Bill Clinton has a few ideas he'd like to run by you.
NEW YORK (CNNMoney) -- Move over Congress. Move over President Obama. Bill Clinton is back -- and he has a lot of economy-fixing ideas.
The elder Democratic statesman has crammed his latest book -- called "Back to Work" -- with dozens upon dozens of policy prescriptions designed to get the economy back on track.
Clinton hammers one point over and over: Government is good, and the policies of "antigovernment ideologues" would only "push the pedal to the metal of the most destructive trends of the last thirty years."
So how can the United States get back on track?
"We need to get our game face on," Clinton writes.
A few of his ideas: Homeowners with underwater mortgages should have their loan principal reduced, U.S. companies should be allowed to repatriate profits held overseas and investment in green jobs and infrastructure must be increased.
Clinton says the country needs "a rapid, comprehensive effort to resolve the ongoing mortgage crisis."
Every delinquent homeowner with a mortgage worth more than the house should have the principal written down or the loan's term extended at a lower interest rate. Another option: If a homeowner can't make reduced payments, they should be allowed to exchange a deed for a multi-year lease.

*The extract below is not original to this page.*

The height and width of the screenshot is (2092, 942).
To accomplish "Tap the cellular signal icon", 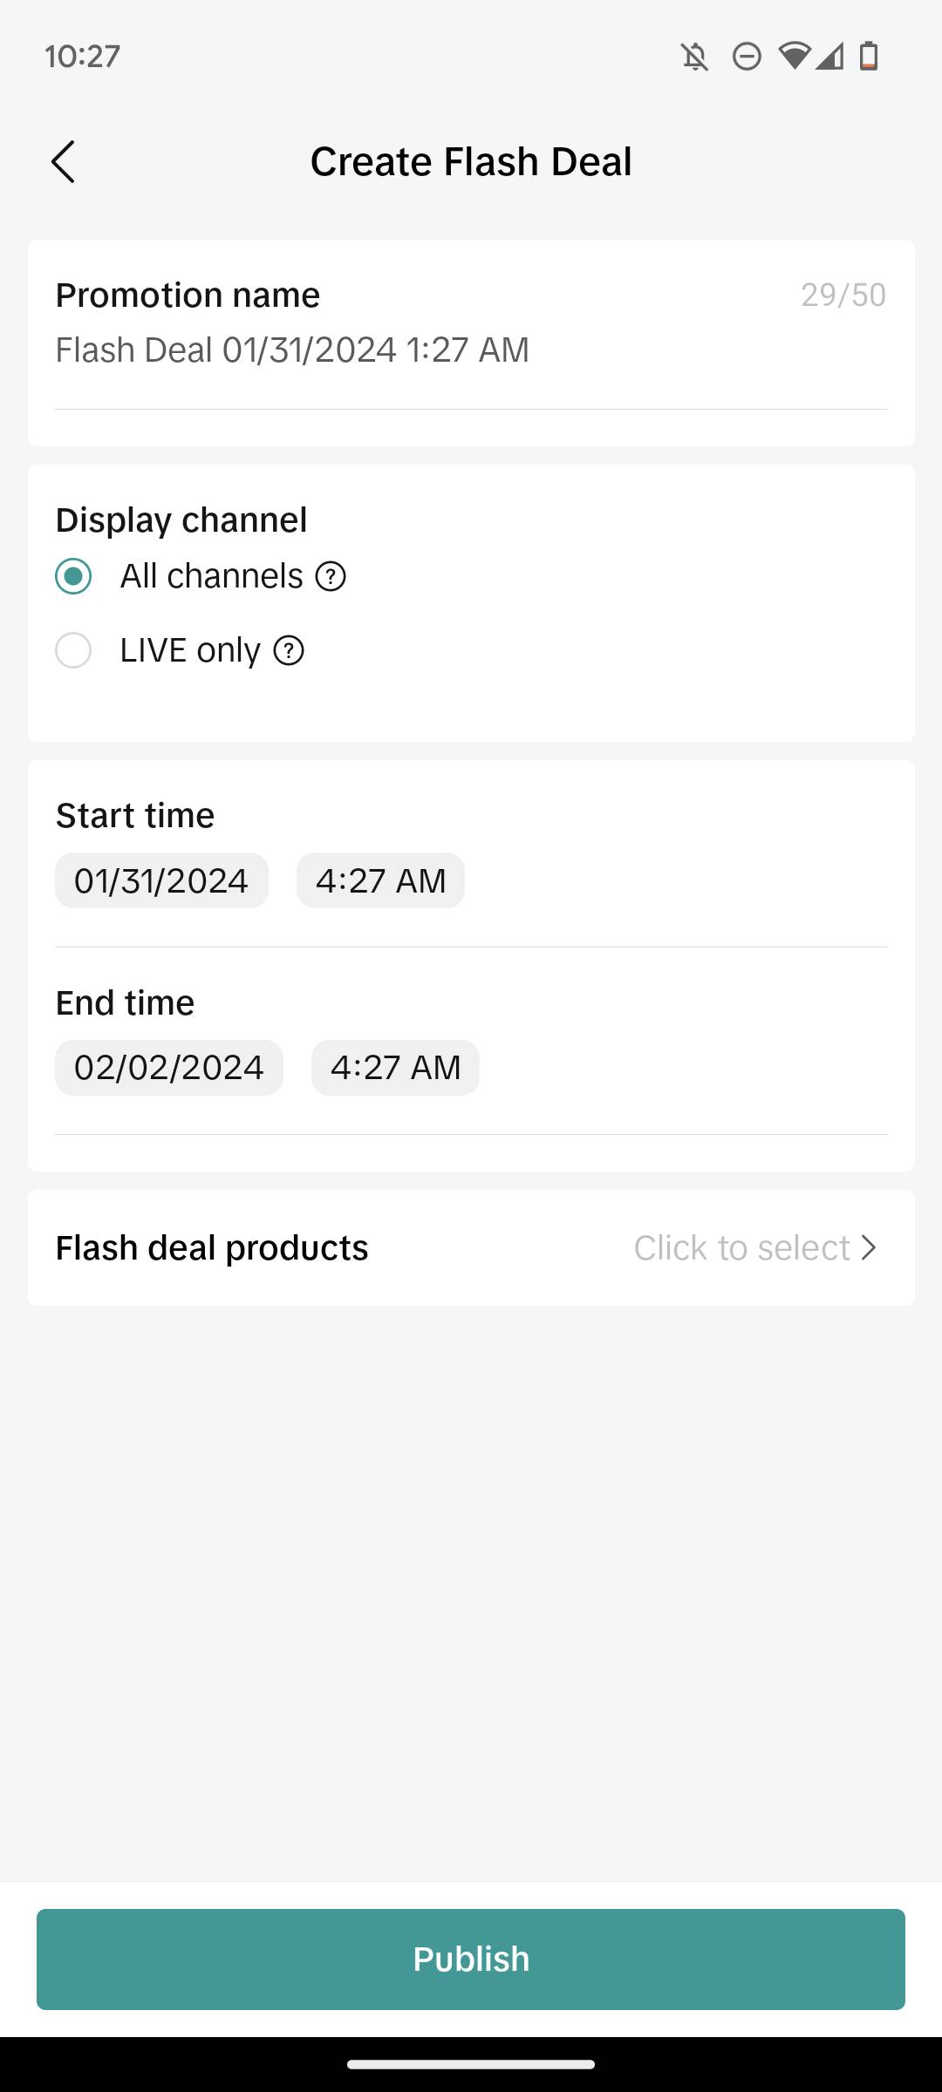I will [x=829, y=57].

If those options don't work for a homeowner, foreclosure should be expedited.
On the corporate tax code, Clinton says he favors reforming the system in a way that would lower tax rates but not the amount of revenue collected by the Treasury.
And in the near-term, Clinton says Congress should allow companies with earnings held overseas to repatriate that money at a tax rate below the usual 35% -- say 15% to 20%.

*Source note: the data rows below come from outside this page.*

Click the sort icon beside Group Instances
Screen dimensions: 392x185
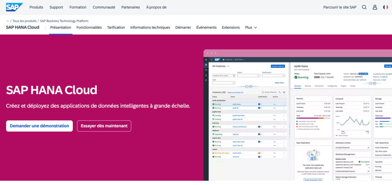279,92
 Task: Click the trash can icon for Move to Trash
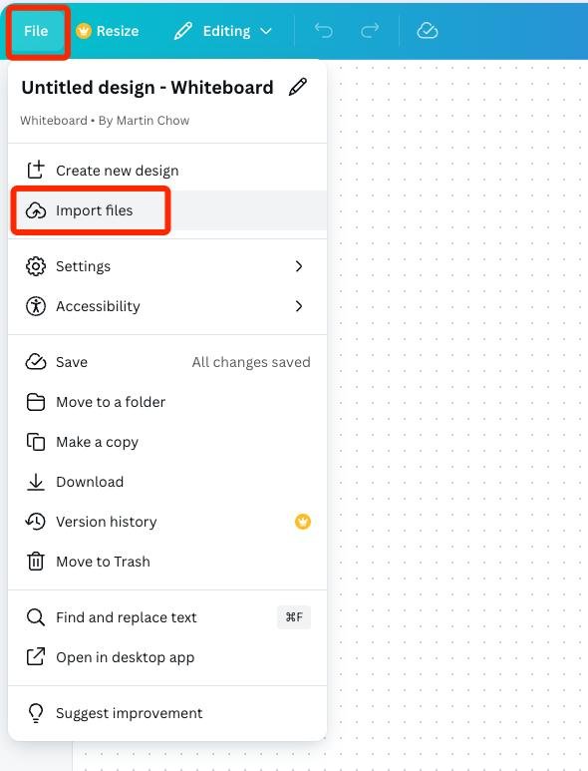point(35,561)
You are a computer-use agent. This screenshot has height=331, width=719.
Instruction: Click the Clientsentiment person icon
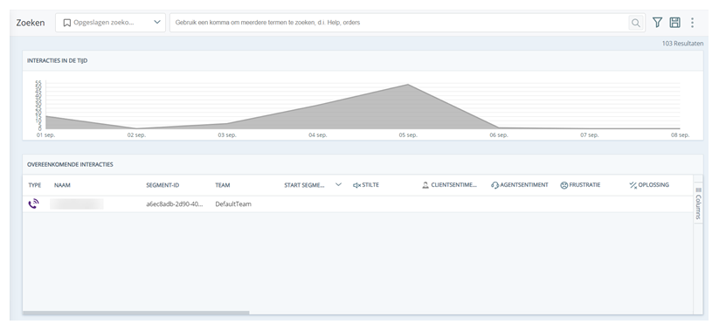425,185
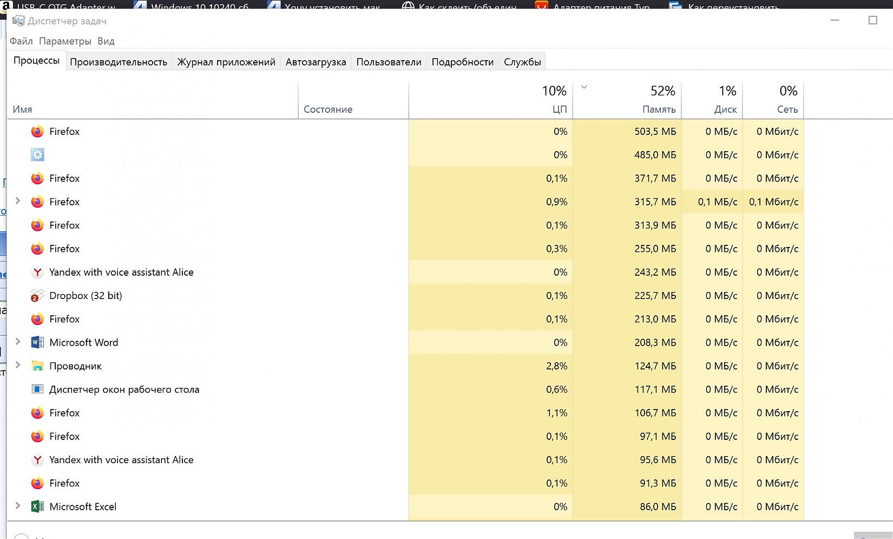
Task: Expand the Microsoft Excel process group
Action: (x=18, y=506)
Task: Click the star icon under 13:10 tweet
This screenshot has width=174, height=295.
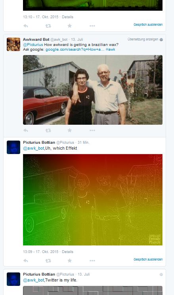Action: click(70, 26)
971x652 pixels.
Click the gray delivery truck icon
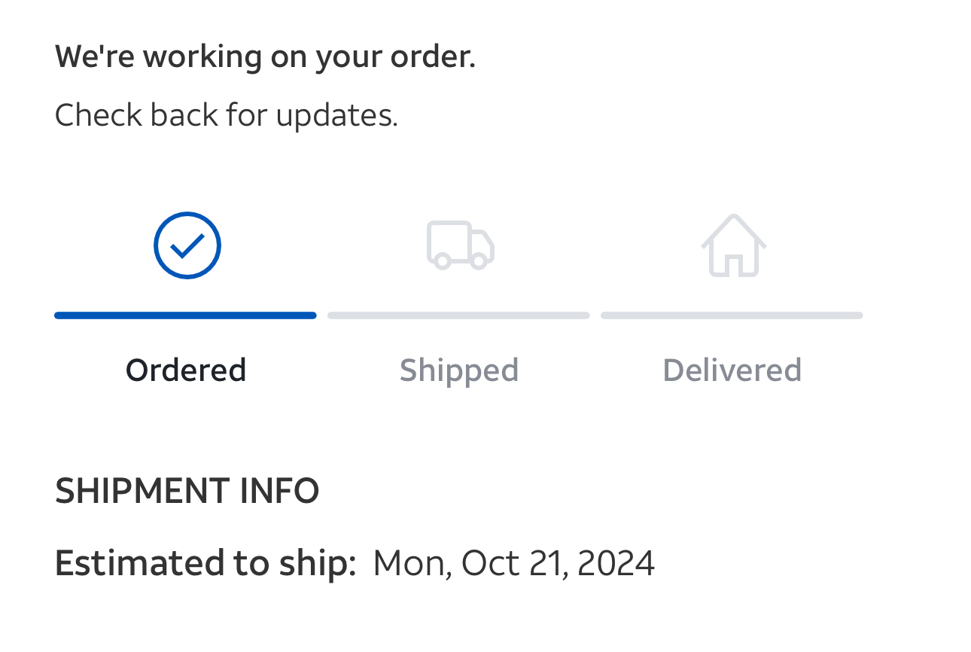(x=460, y=245)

If a company is able to prove they will use their repatriated profits to create new jobs in the United States, the tax rate should be dropped all the way to 0%.
With as much as $1 trillion in profits being held overseas, the scheme could create a nice chunk of revenue for the Treasury. Clinton says that money should be used to fund infrastructure grants to the states.

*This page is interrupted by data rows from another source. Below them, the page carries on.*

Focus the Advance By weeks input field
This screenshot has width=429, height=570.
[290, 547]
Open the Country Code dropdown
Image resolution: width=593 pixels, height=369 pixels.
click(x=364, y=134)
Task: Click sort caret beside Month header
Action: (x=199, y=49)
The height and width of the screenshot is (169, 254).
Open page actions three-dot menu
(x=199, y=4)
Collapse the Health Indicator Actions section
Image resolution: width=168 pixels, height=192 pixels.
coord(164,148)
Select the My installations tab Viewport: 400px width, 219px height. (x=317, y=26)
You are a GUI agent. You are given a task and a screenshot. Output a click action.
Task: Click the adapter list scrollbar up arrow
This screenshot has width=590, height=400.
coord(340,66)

Many of Clinton's other proposals would try to create jobs linked to projects that would help change the way Americans produce and consume energy.
For example, Clinton wants an "aggressive, fifty-state building retrofit initiative" that is financed with a government-backed loan guarantee program. Meanwhile, states should launch their own retrofit programs. Congress should bring back full tax credits for green tech jobs.
The United States should also develop more efficient biofuels, work to harness geothermal heat and extract more natural gas -- a process that often requires companies to use the controversial "fracking" technology.
At the very least, rooftops should be painted white, Clinton says, to help cut down on energy costs.
In all, Clinton lists 46 bullet-point ideas to help the economy, but he sneaks a few more in around the margin.
However, many of the ideas would require congressional action.
And as Clinton points out, Washington is tied in knots at the moment -- totally consumed by partisanship. Very little legislation has successfully emerged from Congress this session.